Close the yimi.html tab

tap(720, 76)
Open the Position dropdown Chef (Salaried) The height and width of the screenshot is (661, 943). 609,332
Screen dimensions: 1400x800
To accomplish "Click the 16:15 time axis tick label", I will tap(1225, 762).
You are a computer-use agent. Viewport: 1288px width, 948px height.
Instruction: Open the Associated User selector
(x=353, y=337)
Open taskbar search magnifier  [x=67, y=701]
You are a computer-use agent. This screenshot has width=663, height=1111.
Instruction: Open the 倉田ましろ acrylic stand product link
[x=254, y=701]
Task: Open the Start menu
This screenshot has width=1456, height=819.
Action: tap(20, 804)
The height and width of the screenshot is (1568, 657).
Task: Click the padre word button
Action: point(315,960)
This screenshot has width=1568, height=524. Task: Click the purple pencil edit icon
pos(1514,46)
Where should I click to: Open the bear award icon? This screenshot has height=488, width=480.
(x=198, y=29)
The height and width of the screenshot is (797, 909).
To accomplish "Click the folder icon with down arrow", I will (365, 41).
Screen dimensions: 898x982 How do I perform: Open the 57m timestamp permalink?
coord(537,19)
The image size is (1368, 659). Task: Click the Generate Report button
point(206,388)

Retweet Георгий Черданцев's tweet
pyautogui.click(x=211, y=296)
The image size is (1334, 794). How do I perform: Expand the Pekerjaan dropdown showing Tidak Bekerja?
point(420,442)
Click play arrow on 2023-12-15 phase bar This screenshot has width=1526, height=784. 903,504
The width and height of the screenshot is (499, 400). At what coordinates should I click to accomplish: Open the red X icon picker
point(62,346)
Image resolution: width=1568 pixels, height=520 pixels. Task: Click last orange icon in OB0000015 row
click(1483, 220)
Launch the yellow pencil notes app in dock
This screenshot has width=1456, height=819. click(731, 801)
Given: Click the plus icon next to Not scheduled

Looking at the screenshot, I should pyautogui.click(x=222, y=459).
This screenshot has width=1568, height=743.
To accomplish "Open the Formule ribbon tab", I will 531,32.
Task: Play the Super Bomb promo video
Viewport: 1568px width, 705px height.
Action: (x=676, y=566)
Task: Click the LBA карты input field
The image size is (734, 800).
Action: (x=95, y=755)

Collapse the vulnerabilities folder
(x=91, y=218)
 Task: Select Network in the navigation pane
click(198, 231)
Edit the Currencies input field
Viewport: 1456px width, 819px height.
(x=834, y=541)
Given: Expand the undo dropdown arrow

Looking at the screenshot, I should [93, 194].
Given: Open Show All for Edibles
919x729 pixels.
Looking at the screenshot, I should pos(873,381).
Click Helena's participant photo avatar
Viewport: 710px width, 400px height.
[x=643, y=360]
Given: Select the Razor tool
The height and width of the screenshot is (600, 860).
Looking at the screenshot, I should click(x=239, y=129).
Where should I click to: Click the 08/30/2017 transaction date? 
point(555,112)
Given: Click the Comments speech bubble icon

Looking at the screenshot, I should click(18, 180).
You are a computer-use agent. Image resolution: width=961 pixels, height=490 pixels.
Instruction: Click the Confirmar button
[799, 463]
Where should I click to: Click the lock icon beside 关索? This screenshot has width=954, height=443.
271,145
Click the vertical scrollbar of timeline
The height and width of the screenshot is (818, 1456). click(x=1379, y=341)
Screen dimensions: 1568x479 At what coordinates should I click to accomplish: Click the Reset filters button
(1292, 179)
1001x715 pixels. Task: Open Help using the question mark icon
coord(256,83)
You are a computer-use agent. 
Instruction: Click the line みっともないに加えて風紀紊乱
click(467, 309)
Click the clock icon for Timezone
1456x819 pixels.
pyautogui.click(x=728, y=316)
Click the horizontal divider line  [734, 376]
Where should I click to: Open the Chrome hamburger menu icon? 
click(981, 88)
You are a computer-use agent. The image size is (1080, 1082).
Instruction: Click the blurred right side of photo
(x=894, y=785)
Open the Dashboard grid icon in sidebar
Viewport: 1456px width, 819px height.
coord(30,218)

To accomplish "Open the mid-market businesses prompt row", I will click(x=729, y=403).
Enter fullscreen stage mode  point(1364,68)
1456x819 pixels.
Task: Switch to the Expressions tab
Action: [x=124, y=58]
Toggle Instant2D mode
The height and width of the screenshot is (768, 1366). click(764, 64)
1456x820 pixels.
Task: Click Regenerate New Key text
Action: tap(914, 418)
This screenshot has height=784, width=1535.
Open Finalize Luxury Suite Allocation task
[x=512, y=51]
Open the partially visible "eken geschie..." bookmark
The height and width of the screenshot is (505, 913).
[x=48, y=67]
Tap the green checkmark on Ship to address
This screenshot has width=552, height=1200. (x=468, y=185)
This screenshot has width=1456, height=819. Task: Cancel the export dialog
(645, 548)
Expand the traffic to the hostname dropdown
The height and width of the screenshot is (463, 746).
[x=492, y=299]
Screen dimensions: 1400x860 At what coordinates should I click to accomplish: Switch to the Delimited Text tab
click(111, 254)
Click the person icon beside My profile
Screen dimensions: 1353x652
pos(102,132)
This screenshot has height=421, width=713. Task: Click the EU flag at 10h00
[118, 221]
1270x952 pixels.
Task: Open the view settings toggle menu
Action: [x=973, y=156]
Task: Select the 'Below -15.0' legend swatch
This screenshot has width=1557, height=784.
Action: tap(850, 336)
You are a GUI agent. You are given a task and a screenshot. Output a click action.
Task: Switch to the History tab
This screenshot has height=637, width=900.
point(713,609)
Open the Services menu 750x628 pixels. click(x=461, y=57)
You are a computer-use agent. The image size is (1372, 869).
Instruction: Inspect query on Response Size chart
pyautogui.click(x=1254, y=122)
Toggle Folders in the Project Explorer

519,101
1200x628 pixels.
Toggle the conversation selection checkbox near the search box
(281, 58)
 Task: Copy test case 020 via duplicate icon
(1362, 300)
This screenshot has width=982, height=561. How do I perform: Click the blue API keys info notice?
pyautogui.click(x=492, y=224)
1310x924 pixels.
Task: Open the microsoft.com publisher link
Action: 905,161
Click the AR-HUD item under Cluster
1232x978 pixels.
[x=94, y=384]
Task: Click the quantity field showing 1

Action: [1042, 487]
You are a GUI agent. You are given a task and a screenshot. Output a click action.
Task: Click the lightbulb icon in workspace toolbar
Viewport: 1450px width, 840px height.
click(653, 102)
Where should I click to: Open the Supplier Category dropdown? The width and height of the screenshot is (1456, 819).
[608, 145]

^^^^^^^^

### What to do:
Can you reproduce the lines of the records above verbatim, from the line containing "You are a computer-use agent. The image size is (1372, 869)." through the line containing "Action: [1042, 487]", inclusive?

### Written response:
You are a computer-use agent. The image size is (1372, 869).
Instruction: Inspect query on Response Size chart
pyautogui.click(x=1254, y=122)
Toggle Folders in the Project Explorer

519,101
1200x628 pixels.
Toggle the conversation selection checkbox near the search box
(281, 58)
 Task: Copy test case 020 via duplicate icon
(1362, 300)
This screenshot has width=982, height=561. How do I perform: Click the blue API keys info notice?
pyautogui.click(x=492, y=224)
1310x924 pixels.
Task: Open the microsoft.com publisher link
Action: 905,161
Click the AR-HUD item under Cluster
1232x978 pixels.
[x=94, y=384]
Task: Click the quantity field showing 1

Action: [1042, 487]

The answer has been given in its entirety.